How To Exercise Without Weights
One of best exercises to do when you’re traveling and you don’t have weights to work with is a simple push-up. As the saying goes, “there are a lot of ways to skin a cat” and just so there are many variations you can do. You can start by planting both hands on the ground in your standard push-up position, hands below the shoulders. Keeping one foot on the ground for support and then bringing the other leg on top of the training ball. When you get stable, you can bring your other leg onto the ball.
Sometimes Control Is More Important Than Gaining Muscle Mass
As you increase your roll onto the ball, bring your legs back onto the ball. The more control you have the better the push-up will be. These types of exercises where you have to control multiple muscle groups can be very effective. Gaining muscle mass isn’t always as important as finding control and having good form. Bending the arms to do the push-up, make sure your hips don't dip, which is a no-no if you want to take good care of your back. Start by doing three sets of 10 to 20 repetitions. With improvement, you can roll forward, so you're not quite so supported by the ball. This is a great exercise for your core as well as your back and lats.
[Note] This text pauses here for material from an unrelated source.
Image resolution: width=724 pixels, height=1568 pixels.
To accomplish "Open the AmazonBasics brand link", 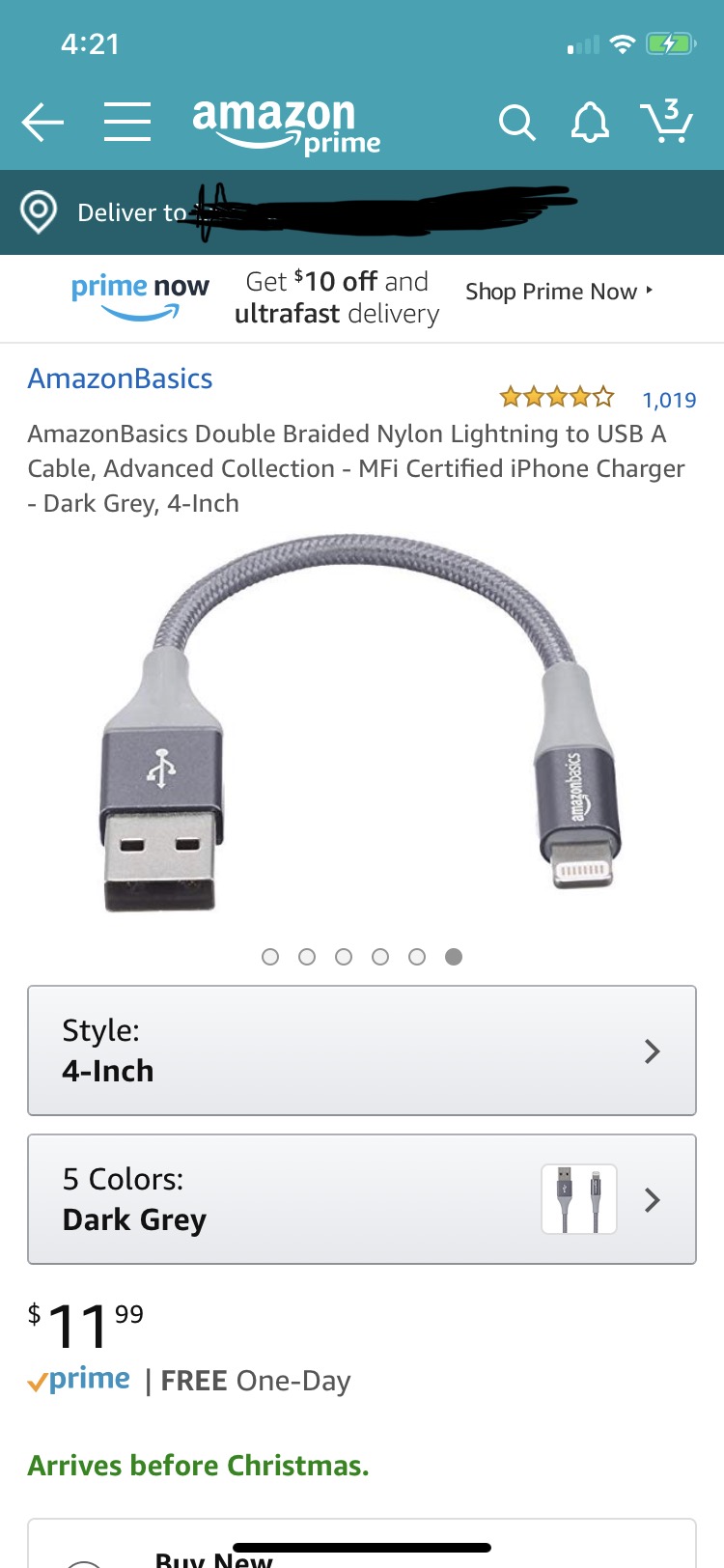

Fitness Workouts Should Be Available Anywhere, Anytime
Should it start to get easy, you can try more advanced moves: By putting your hands between the top and the side of the ball, not on top, your feet on the floor in push-up position, about shoulder-width apart you will be able to work different muscle groups. Rather than having the legs stabilize you, you will feel the work in the torso. You can play around with this variation. Quality fitness workouts can be achieved outside of a gym, just try it out!